> _Assignment_
Set down exactly, from the records below, the line with "Where should I" through the line with "Instruction: Disable the 状态栏 checkbox", and nothing else.

> _Dataset excerpts_

# # # # # # #

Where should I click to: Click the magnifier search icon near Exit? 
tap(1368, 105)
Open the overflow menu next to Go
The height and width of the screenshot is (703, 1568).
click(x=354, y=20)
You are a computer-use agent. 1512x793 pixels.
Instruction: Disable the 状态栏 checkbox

# # # # # # #

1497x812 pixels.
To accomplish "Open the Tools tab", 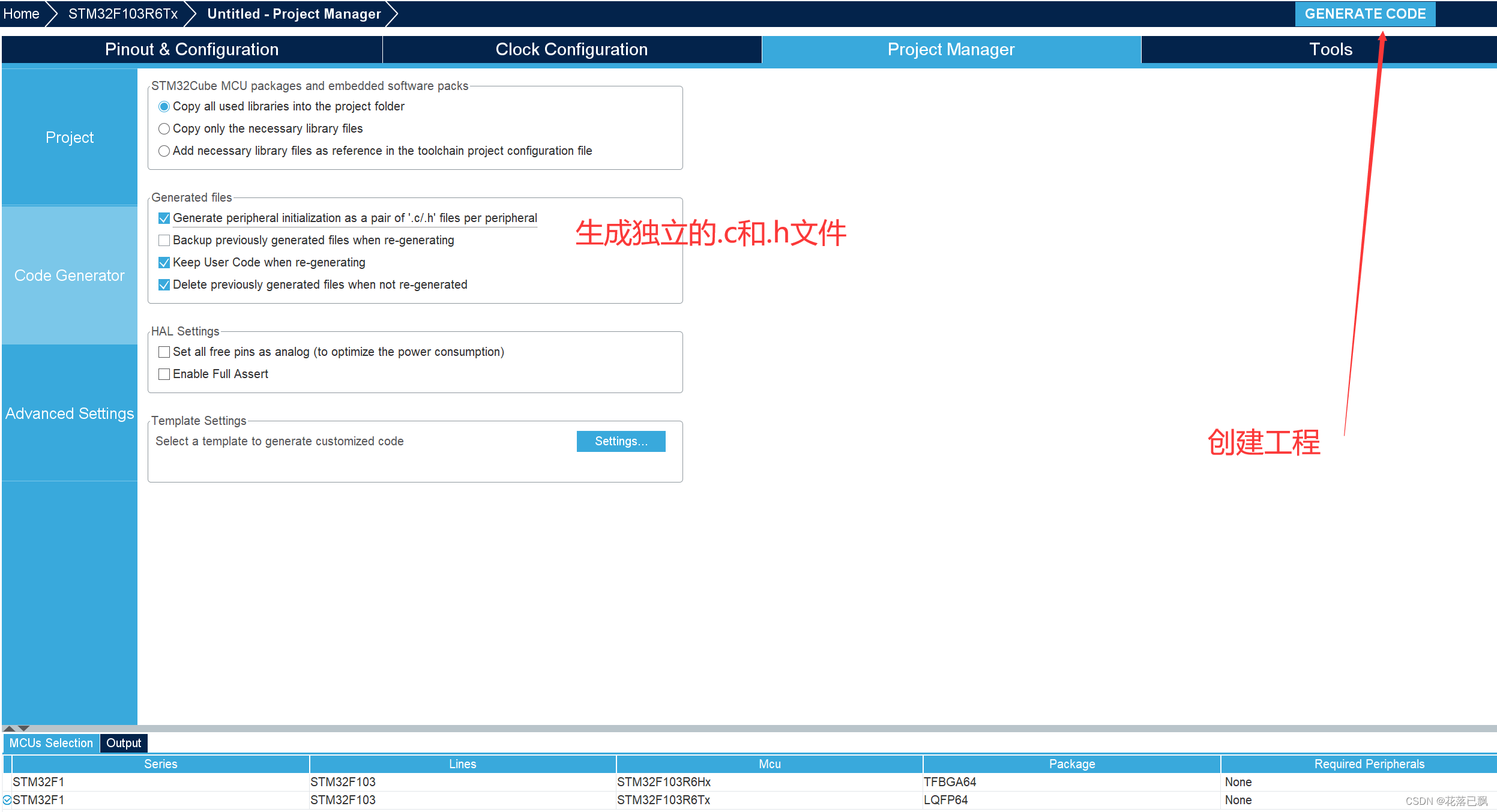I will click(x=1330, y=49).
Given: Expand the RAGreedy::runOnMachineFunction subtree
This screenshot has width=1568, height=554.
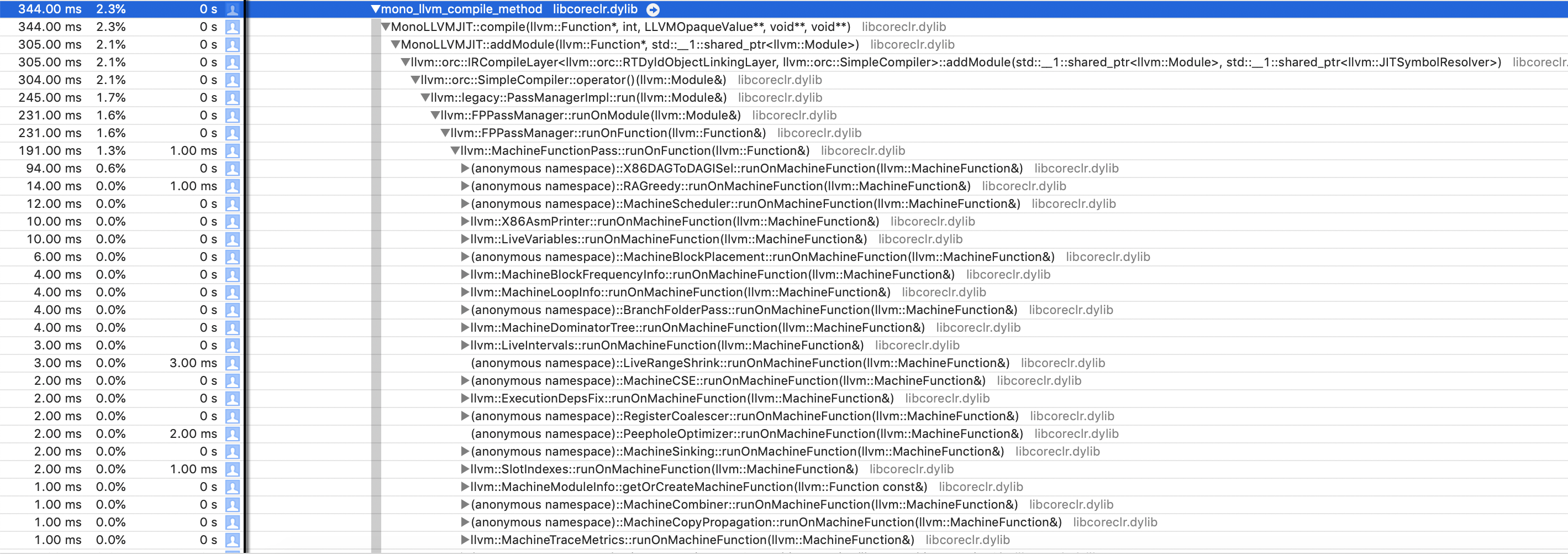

# # # # # # #

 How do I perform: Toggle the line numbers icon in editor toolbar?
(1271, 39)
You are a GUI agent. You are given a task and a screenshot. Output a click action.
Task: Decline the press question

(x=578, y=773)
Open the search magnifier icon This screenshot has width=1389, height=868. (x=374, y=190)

# # # # # # #

> _Output for this task_
Where should I click to: Click the magnifier search icon near Exit? 
tap(1368, 105)
Open the overflow menu next to Go
The height and width of the screenshot is (703, 1568).
click(x=354, y=20)
You are a computer-use agent. 1512x793 pixels.
Instruction: Disable the 状态栏 checkbox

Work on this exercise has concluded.